Bilal Abdul Kareem, a former stand-up comedian in the US turned war journalist who has lived in Syria since 2012 and worked with many foreign media outlets, was detained in Al-Bab in northern Aleppo province on Monday, they said.
Syria‘s information ministry, an interior ministry spokesperson, and a spokesperson for the US special envoy to Syria did not immediately respond to requests for comment.
Abdul Kareem has been a prominent voice among foreign Islamists in Syria, giving air to hardliners who view President Ahmed al-Sharaa – who once commanded Al-Qaeda’s branch in Syria – as compromising too much on Islamic values since taking power.
In August, Abdul Kareem petitioned the Syrian state to give citizenship to foreign jihadists among the rebels who swept to power with the Hayat Tahrir al-Sham (HTS) group that ousted autocratic President Bashar al-Assad a year ago.

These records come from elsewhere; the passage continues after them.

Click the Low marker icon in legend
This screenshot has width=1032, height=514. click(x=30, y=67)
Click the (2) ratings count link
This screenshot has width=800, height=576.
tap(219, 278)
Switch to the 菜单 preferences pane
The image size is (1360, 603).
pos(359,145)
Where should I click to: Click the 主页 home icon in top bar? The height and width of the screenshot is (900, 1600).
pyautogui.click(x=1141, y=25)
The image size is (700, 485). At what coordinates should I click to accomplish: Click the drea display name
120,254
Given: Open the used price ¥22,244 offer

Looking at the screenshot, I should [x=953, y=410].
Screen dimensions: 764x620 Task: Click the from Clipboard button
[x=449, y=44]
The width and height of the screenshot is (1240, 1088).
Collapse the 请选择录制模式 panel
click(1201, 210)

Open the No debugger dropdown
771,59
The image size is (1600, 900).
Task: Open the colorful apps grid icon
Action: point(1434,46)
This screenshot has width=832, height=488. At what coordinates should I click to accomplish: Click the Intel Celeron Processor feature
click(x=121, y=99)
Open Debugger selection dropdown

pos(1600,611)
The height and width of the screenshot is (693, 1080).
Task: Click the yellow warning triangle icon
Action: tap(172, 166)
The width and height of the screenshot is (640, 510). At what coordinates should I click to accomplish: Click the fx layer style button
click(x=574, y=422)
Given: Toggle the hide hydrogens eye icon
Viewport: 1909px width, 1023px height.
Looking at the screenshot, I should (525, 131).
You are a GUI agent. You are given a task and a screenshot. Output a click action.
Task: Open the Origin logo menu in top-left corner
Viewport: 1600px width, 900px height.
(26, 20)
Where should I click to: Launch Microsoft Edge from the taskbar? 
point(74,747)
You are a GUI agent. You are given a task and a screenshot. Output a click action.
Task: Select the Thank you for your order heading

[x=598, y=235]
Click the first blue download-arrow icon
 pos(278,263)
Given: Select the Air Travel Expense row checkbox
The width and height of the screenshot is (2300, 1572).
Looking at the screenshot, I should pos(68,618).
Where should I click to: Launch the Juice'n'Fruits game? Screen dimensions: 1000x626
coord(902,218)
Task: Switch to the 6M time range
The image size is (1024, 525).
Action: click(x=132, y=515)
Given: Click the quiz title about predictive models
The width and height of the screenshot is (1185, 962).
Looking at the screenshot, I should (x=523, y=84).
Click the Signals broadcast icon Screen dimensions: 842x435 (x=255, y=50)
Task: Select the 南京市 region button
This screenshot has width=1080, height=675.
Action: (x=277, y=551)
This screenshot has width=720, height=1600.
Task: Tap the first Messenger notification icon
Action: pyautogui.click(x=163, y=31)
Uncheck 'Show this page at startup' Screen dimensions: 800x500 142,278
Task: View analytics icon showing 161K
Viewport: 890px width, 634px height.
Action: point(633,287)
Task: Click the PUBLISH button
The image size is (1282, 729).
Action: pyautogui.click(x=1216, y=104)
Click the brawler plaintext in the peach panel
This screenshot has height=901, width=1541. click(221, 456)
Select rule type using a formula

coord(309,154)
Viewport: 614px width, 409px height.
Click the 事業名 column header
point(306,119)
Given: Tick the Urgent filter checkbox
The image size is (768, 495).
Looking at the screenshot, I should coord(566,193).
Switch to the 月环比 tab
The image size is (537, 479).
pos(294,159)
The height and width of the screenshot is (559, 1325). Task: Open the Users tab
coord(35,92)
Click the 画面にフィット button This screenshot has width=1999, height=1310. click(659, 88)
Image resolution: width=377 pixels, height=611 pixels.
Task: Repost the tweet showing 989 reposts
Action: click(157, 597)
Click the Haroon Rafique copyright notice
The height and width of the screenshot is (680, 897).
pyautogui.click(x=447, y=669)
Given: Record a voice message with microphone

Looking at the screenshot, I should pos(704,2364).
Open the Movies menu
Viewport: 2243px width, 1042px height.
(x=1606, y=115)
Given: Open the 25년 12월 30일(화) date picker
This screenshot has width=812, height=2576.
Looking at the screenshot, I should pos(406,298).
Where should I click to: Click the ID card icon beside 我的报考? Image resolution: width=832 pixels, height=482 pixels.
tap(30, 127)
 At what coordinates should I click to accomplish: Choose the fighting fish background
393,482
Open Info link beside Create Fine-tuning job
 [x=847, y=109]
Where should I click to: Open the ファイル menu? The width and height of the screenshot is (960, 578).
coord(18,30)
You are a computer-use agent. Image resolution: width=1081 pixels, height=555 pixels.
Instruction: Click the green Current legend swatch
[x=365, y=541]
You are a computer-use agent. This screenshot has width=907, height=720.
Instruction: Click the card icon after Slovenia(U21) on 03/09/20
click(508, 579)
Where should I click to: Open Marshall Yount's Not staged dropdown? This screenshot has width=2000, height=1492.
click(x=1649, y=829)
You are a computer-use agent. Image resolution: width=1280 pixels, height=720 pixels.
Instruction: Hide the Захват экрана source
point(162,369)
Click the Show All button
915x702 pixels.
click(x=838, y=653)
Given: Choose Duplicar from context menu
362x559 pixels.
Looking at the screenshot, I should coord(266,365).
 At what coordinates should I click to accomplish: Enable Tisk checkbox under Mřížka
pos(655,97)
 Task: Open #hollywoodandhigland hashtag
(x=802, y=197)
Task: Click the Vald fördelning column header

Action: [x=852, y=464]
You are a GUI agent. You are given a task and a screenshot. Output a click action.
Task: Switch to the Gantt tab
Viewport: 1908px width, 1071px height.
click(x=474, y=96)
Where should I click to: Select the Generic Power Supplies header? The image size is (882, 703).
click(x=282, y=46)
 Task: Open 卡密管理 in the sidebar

The fate of foreign fighters has loomed large since then, with few countries willing to take back people they often view as extremists and some Syrians wary of their presence.
Al-Sharaa’s government has progressively limited their space for expression, detaining several, including some with a significant online presence.
In Abdul Kareem’s latest video, he criticized Syria‘s decision to join the US-led global coalition fighting Islamic State. The video was published a day after a gunman said by the US and Syria to have been a member of Islamic State killed two US soldiers and a civilian interpreter in eastern Syria. IS has not directly claimed responsibility for the attack.
In the video posted on X, Abdul Kareem begins: “I’m not going to sugarcoat this, and it probably is going to get me in trouble, but here is the reality. The Americans have no legitimate reasons to be here.”
He adds: “We simply cannot legitimize the presence of the enemy, and I said America is the enemy of the Syrian people.”